▸ EXERCISE A
Reproduce the passage of the Ben Vorlich account between "It’s a long" and "around through valleys.", inclusive, word for word.

-- start PAGE --

It’s a long 5-hour drive after work on Friday up past Loch Lomond, but our Ben Vorlich Scotland expedition was exactly what I thought I needed after my week at work. It was tough though, the plan goes to pot, we ended up traipsing through a bog well into the night, and I picked up a tick somewhere you don’t want any insect going!
BEN VORLICH FROM LOCH EARN
The plan seemed quite straight forward. My mate had plotted a route over Ben Vorlich from Loch Earn, to then summit another couple of Munros before circling around through valleys.
This weekend took me to my limit, though, and we didn’t complete the planned route. The weather turned on us, and I realised that I need to find out once and for all what is wrong with my body.

-- end PAGE --
-- start STORED RECORDS --

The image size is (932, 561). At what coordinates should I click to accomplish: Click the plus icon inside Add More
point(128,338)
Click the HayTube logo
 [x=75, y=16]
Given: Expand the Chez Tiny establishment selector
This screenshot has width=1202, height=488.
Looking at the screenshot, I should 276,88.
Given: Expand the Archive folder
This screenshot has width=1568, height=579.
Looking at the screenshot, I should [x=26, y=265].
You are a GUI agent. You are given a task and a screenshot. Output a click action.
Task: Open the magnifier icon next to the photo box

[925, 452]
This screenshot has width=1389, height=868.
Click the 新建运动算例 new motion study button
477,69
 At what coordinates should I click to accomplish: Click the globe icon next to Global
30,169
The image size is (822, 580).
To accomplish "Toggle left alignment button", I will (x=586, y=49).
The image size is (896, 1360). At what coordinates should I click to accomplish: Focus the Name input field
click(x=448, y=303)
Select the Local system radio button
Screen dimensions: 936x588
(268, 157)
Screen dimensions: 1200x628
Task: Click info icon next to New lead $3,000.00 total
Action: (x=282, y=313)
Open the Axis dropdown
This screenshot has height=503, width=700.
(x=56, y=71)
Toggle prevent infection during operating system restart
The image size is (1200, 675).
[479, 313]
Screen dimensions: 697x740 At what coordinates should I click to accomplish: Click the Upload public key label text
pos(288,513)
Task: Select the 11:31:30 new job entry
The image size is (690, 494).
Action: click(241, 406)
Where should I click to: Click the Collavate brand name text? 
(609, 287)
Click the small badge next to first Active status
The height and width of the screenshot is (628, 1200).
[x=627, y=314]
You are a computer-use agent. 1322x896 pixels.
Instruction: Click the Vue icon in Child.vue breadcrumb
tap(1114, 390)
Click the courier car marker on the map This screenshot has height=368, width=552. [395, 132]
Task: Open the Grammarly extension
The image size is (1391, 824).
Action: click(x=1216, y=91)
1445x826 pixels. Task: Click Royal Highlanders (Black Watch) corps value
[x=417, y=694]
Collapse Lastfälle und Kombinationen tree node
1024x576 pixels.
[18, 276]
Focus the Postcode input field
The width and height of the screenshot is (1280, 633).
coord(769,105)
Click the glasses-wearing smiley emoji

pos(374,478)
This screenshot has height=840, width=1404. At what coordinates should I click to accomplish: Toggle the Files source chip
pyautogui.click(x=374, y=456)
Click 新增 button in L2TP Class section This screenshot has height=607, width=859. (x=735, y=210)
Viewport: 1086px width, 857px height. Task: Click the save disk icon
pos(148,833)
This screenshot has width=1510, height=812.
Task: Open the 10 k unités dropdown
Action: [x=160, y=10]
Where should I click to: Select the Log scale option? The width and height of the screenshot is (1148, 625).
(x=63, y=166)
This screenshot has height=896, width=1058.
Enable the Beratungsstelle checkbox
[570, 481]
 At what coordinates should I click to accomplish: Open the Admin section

-- end STORED RECORDS --

▸ EXERCISE B
Render the entry lines between the lines holding "Click the HayTube logo" and "Action: click(x=1216, y=91)", inclusive, as a numbered list, omitting blank lines.

▸ CORRECT OUTPUT A
It’s a long 5-hour drive after work on Friday up past Loch Lomond, but our Ben Vorlich Scotland expedition was exactly what I thought I needed after my week at work. It was tough though, the plan goes to pot, we ended up traipsing through a bog well into the night, and I picked up a tick somewhere you don’t want any insect going!
BEN VORLICH FROM LOCH EARN
The plan seemed quite straight forward. My mate had plotted a route over Ben Vorlich from Loch Earn, to then summit another couple of Munros before circling around through valleys.

▸ CORRECT OUTPUT B
1. Click the HayTube logo
2.  [x=75, y=16]
3. Given: Expand the Chez Tiny establishment selector
4. This screenshot has width=1202, height=488.
5. Looking at the screenshot, I should 276,88.
6. Given: Expand the Archive folder
7. This screenshot has width=1568, height=579.
8. Looking at the screenshot, I should [x=26, y=265].
9. You are a GUI agent. You are given a task and a screenshot. Output a click action.
10. Task: Open the magnifier icon next to the photo box
11. [925, 452]
12. This screenshot has width=1389, height=868.
13. Click the 新建运动算例 new motion study button
14. 477,69
15.  At what coordinates should I click to accomplish: Click the globe icon next to Global
16. 30,169
17. The image size is (822, 580).
18. To accomplish "Toggle left alignment button", I will (x=586, y=49).
19. The image size is (896, 1360). At what coordinates should I click to accomplish: Focus the Name input field
20. click(x=448, y=303)
21. Select the Local system radio button
22. Screen dimensions: 936x588
23. (268, 157)
24. Screen dimensions: 1200x628
25. Task: Click info icon next to New lead $3,000.00 total
26. Action: (x=282, y=313)
27. Open the Axis dropdown
28. This screenshot has height=503, width=700.
29. (x=56, y=71)
30. Toggle prevent infection during operating system restart
31. The image size is (1200, 675).
32. [479, 313]
33. Screen dimensions: 697x740 At what coordinates should I click to accomplish: Click the Upload public key label text
34. pos(288,513)
35. Task: Select the 11:31:30 new job entry
36. The image size is (690, 494).
37. Action: click(241, 406)
38. Where should I click to: Click the Collavate brand name text? 
39. (609, 287)
40. Click the small badge next to first Active status
41. The height and width of the screenshot is (628, 1200).
42. [x=627, y=314]
43. You are a computer-use agent. 1322x896 pixels.
44. Instruction: Click the Vue icon in Child.vue breadcrumb
45. tap(1114, 390)
46. Click the courier car marker on the map This screenshot has height=368, width=552. [395, 132]
47. Task: Open the Grammarly extension
48. The image size is (1391, 824).
49. Action: click(x=1216, y=91)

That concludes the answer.